Cette fois pourtant, l'Etat ne pourra pas plaider qu'il était responsable mais pas coupable. Car il aura agi en connaissance de cause. Et nous serons là pour le rappeler.

1) https://ree.developpement-durable.gouv.fr/themes/defis-environnementaux/changement- climatique/emissions-de-gaz-a-effet-de-serre/article/les-emissions-de-gaz-a-effet-de-serre-du- secteur-des-transports

2) https://www.who.int/news-room/fact-sheets/detail/household-air-pollution-and-health

Lire ici les propos de Bruno Le Maire lors de cette interview croisée avec Carlos Tavares, accordée le 13 avril au Figaro.
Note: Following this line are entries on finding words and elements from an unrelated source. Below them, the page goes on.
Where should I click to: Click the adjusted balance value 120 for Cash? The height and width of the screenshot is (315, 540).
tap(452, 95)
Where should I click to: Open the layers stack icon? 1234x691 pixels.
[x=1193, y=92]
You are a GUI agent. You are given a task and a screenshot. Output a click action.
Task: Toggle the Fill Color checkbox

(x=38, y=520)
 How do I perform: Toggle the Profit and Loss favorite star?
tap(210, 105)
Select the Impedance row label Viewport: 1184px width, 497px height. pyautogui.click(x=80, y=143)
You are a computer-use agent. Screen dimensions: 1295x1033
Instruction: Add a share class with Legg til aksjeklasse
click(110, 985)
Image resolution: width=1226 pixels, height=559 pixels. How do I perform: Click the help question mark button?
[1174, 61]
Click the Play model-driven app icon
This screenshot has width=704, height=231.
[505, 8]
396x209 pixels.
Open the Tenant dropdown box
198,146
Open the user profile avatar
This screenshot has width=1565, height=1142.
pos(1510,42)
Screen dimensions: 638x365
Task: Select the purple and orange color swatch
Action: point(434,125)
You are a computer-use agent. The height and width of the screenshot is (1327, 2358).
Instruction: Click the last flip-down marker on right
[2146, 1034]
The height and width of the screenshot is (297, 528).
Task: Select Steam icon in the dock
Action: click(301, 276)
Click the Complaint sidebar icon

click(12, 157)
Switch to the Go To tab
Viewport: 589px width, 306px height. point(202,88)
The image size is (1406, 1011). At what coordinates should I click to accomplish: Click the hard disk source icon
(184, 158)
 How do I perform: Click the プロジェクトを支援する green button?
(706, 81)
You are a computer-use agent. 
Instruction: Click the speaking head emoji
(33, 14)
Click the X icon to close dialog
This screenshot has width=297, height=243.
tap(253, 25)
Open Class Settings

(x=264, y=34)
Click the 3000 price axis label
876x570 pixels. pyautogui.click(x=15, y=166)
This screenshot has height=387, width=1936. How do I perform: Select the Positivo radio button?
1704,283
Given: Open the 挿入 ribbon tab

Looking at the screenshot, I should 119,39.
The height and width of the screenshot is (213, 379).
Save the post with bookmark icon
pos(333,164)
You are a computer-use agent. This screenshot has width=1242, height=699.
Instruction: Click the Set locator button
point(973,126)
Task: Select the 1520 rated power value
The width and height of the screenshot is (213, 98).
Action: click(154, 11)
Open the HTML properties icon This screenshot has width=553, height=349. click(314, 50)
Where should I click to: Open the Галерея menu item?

"La transition écologique est impérative. La filière automobile y participe, notamment en développant les véhicules propres. Mais les normes environnementales européennes doivent rester incitatrices, et non destructrices de notre industrie. Des négociations sont en cours sur la prochaine norme Euro 7. Soyons clairs : à ce stade, cette norme ne nous convient pas. Certaines propositions qui circulent sont excessives. Nos constructeurs ne pourront pas suivre. Il faut donc
continuer le travail. Par ailleurs, si nous faisons le choix de notre indépendance en produisant des batteries électriques peu émettrices de CO2 en Europe, alors la même exigence environnementale doit être imposée aux batteries étrangères. Ne faisons pas le jeu de nos concurrents asiatiques!"